One such application was from Axel Springer, a large gravure printer in Hamburg and a fellow member of the European Rotogravure Association. Their British patent application was for a system whereby a gravure press would deliver each web of paper to a rewind instead of to a folder, and all the webs (‘sections’) would then be run from a number of reelstands into one folder for collation, folding, and stitching.
The advantage of such a system was that each web could be printed at its own best speed, rather than the whole press being limited by its slowest component, and it could be done without having to be concerned with problems, delays, or breakdowns elsewhere on the press. Instead of having one 18-unit press with four reelstands, one would have four separate presses (three 5-units, one 3-unit) each with a single reelstand and each delivering to its own rewinder. A separate, stand-alone folder would collate the four reels and stitch and fold the final magazine.

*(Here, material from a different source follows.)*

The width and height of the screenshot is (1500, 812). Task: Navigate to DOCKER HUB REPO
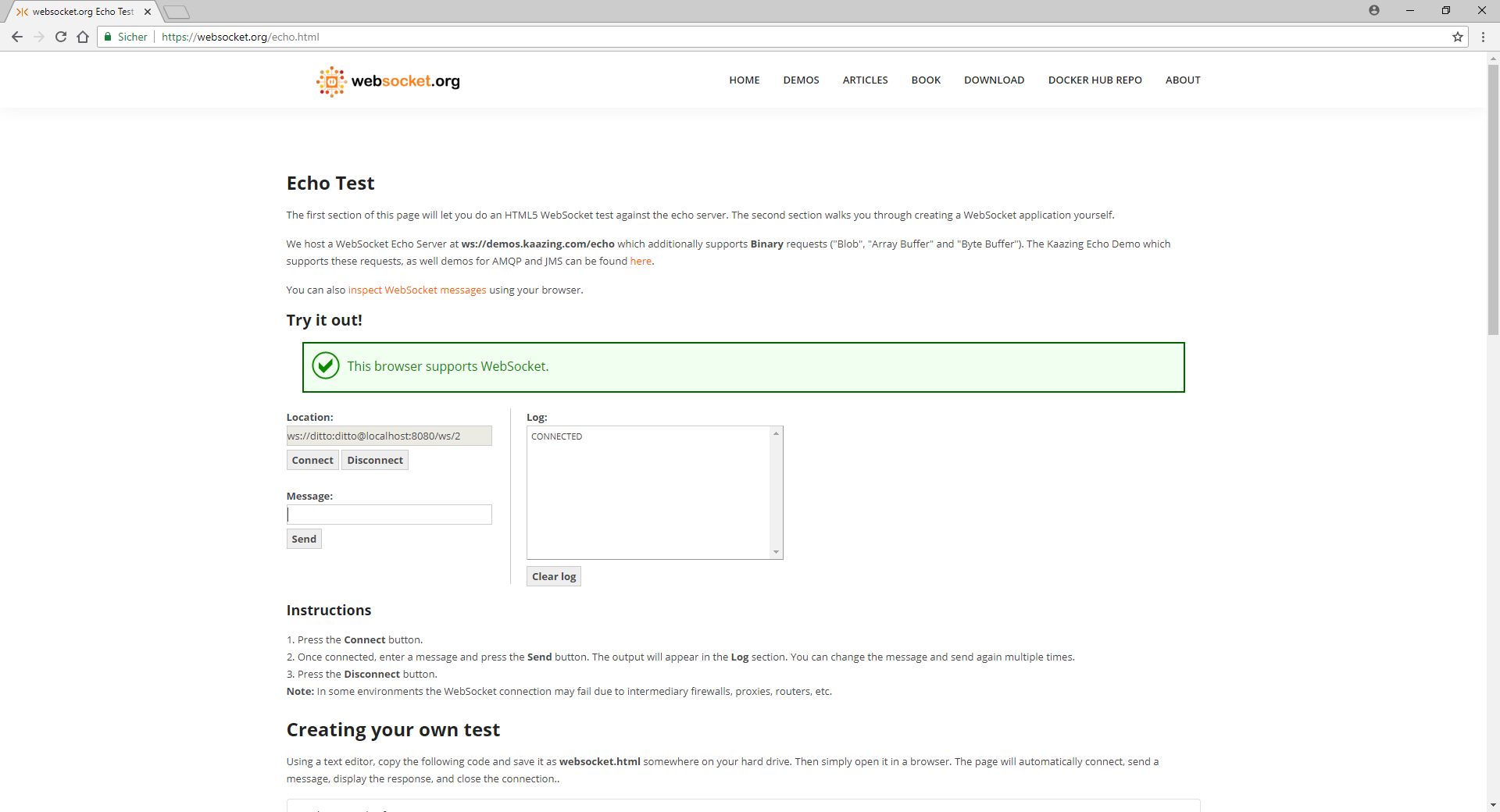pos(1095,80)
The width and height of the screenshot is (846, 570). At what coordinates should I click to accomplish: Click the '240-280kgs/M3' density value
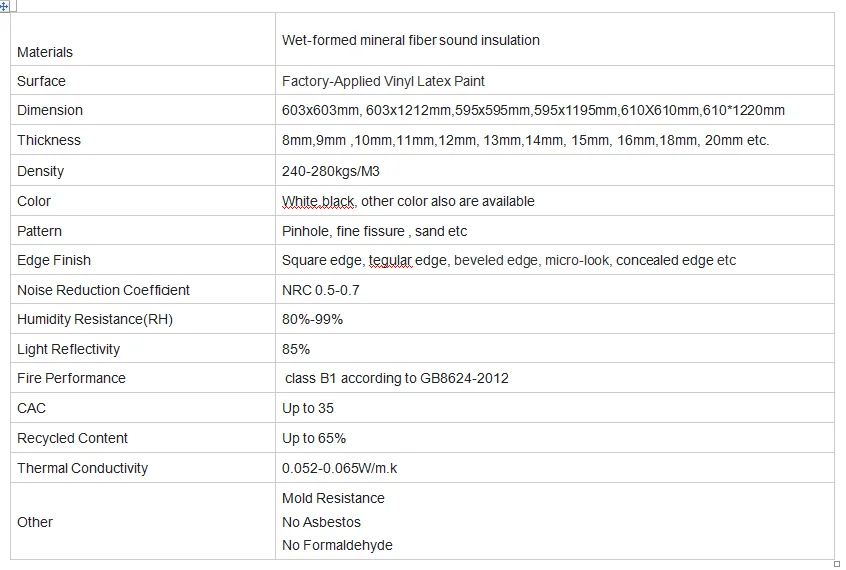pos(328,171)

Such folders could be extended to handle many more than four webs, with a capability of outputting much thicker magazines and books, possibly including a perfect-binding variant. The particular benefits here were the intermediate handling of reels rather than printed sections, and the feeding of reels into a folder rather than sections into hoppers with their slow and clumsy action: again, there were obvious advantages of speed and simplicity.
The main difficulty with the method was the tension control of the webs in each situation and the need to ensure their precise relative positioning in the folder. Other problems would have been the difficulty of conducting adequate inspection of the actual printing, and the absolute requirement that the ink be completely dry prior to folding.
As it happens, there had been a recent suggestion at Sun that such an idea was worth pursuing (the ‘FIR’ system,’ we had called it, for ‘Fast Independent Rotary’). This was merely an extension of an earlier procedure practised at Sun, whereby a pre-printed reel had been run into a normal magazine press. Similarly, preprinted gravure reels had been run into letterpress newspaper presses to add colour advertising and special editorial colour to the usually black-and-white newspapers.
So Sun opposed that patent application and was ultimately successful. I later learnt that Axel Springer had run full-scale production trials but that the tension control problems had been found to be insuperable, and the project was abandoned.
I’ve been out of the magazine industry for a time now, but the concept still seems to me to be a giant step in productivity. It would be interesting to know whether such a concept has been successfully applied yet. Surely, it’s only a simple matter of electronics?